### Task item
Without any of the pictures, set down the data below exactly.

### The input
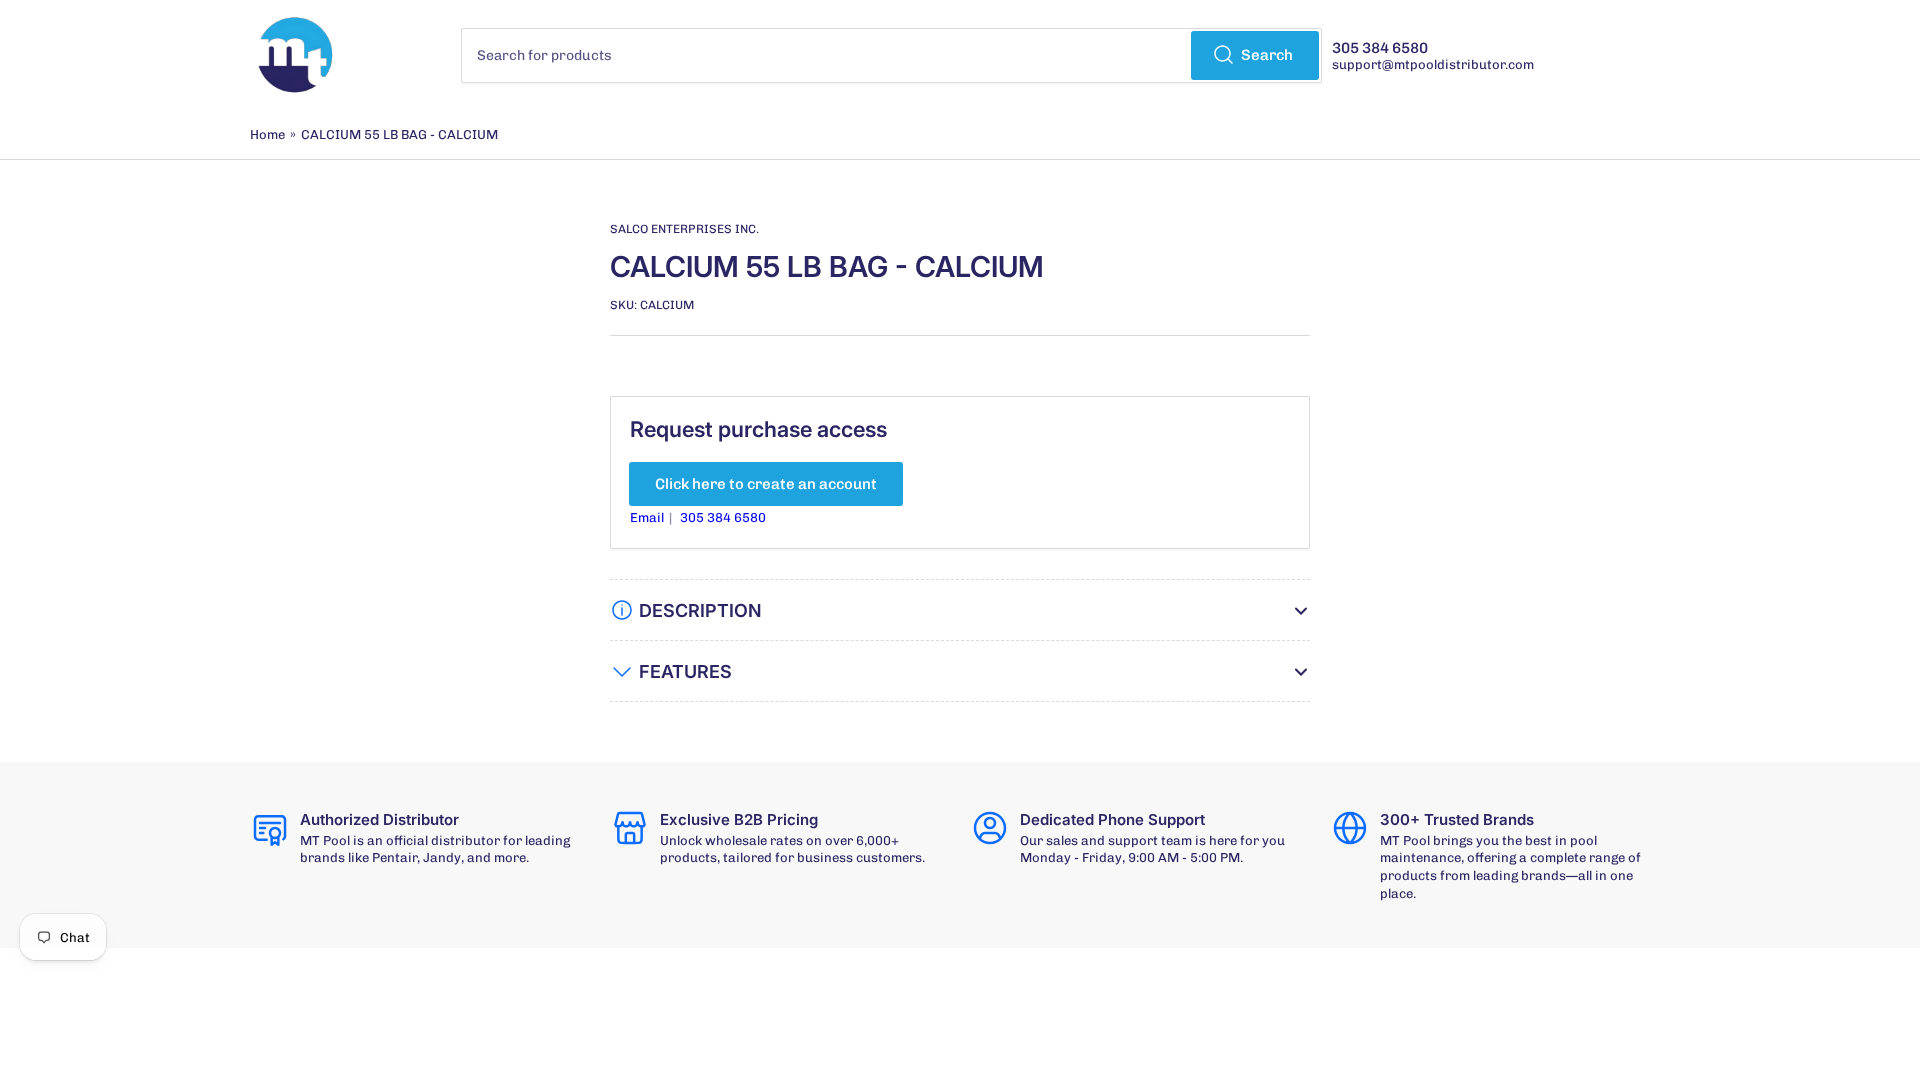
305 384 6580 (723, 517)
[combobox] (892, 55)
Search (1267, 55)
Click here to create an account (766, 484)
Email (648, 517)
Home (267, 134)
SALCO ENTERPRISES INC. (684, 229)
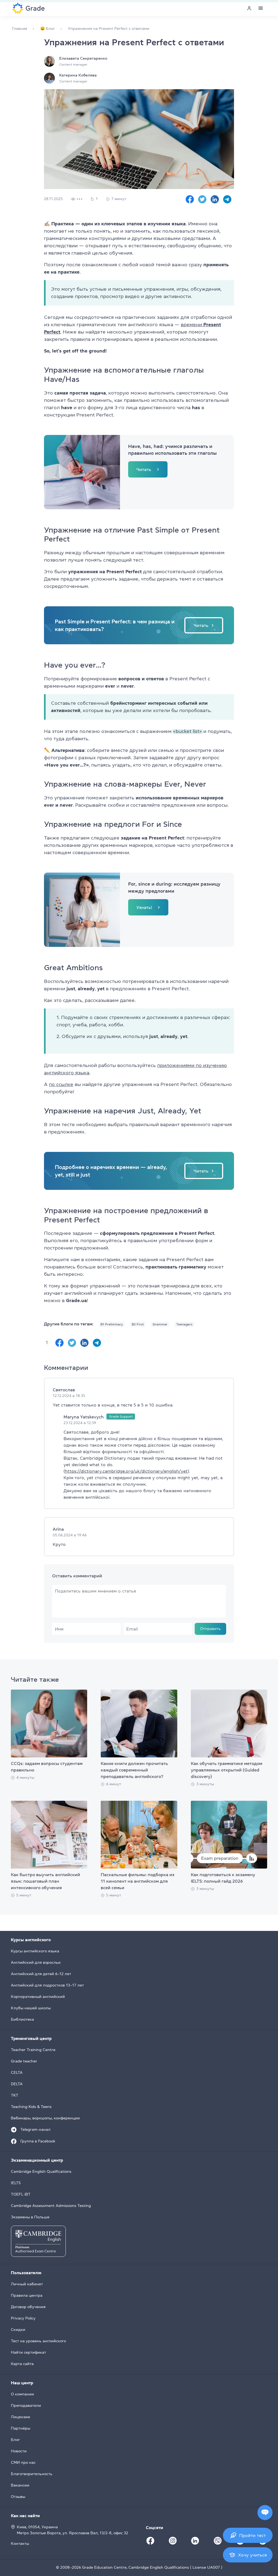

### Answer to the exercise
305 384 6580 (723, 517)
[combobox] (892, 55)
Search (1267, 55)
Click here to create an account (766, 484)
Email (648, 517)
Home (267, 134)
SALCO ENTERPRISES INC. (684, 229)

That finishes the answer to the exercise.